2011-11-07
An IPSec mystery with dropped packets
I'm going to break one of my normal rules in this entry. To put it one way, I normally write about answers, not questions, but this time I have a mystery instead of a solution. In part I'm writing this entry for myself, so that I have everything written down in one spot for later reference.

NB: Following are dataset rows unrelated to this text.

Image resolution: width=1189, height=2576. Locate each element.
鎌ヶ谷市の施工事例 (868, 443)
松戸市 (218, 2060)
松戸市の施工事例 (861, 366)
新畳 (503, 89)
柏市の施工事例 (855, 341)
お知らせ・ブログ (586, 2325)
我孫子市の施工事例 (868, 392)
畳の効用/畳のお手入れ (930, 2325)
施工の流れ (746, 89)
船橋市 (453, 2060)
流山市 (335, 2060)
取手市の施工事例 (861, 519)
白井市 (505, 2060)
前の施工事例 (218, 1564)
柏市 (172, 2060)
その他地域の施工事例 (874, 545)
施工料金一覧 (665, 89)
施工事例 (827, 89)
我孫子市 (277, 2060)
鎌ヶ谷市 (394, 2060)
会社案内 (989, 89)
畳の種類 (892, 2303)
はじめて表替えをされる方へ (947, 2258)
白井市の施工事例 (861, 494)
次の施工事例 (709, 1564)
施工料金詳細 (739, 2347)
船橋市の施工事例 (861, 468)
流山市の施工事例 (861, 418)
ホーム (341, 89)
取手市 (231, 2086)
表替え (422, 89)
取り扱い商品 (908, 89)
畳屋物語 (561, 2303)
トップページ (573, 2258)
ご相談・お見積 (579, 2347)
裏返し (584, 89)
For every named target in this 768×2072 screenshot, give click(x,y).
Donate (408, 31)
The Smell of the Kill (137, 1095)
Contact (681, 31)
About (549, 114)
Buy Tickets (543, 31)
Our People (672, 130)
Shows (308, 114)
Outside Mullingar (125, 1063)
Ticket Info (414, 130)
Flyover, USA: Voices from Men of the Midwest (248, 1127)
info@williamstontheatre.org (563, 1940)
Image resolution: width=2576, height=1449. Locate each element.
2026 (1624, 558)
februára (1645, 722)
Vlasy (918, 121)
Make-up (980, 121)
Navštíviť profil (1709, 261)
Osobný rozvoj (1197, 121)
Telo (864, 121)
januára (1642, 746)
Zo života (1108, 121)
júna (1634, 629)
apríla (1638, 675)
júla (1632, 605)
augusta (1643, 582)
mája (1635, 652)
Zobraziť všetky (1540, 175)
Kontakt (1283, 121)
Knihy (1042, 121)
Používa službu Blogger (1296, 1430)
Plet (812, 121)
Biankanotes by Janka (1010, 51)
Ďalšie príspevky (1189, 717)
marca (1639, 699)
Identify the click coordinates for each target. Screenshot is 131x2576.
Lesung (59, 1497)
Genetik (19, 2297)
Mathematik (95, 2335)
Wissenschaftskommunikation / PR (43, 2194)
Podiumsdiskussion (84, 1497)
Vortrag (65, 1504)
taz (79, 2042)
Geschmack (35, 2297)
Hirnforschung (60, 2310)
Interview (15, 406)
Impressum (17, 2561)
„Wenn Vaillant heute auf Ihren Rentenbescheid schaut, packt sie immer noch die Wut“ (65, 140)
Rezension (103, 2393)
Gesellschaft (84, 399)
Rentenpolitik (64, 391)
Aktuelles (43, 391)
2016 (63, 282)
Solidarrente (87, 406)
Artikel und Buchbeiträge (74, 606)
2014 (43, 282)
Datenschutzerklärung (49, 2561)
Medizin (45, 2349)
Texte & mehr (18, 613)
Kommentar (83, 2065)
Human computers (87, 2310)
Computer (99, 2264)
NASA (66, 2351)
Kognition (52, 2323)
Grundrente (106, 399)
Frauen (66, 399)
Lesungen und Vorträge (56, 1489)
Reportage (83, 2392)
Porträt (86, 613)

My home machine has a long-standing GRE over IPSec tunnel to my work machine; this lets it masquerade as a machine on the local internal network. Since I migrated my home machine to Fedora 15, I've been experiencing relatively frequent problems with establishing at least new SSH connections over the link (recent evidence suggests that it may be new TCP connections in general). When the problem is happening, new SSH connections will get partway through the initial SSH protocol negotiations and then stall. At the same time the problem is not constant; sometimes new SSH connections work fine.
(In fact it looks like any TCP connection that hits the magic circumstances will also stall in a similar way.)
The problem is not a general stall of either network traffic or VPN traffic; during a stall, both external connections and existing VPN connections continue to work without problems. The problem is definitely happening at the IPSec/GRE level; I have captured tcpdump traces of both the GRE tunnel and the underlying DSL PPP link, and I can see TCP packets being transmitted on the GRE tunnel but not being transmitted on the DSL PPP link. And at the same time, ping packets are going through fine. A typical dropped packet is:
IP 128.100.3.52.47123 > 128.100.3.51.ssh: Flags [.], seq 22:522, ack 806, win 103, options [nop,nop,TS val 140991656 ecr 201734236], length 500
In fact I have tcpdump traces from both sides of the GRE tunnel that show that the initial version of this packet is dropped even in a stream of other packets that pass through fine. (And it is not an MTU issue; the link passes larger packets, among other signs.)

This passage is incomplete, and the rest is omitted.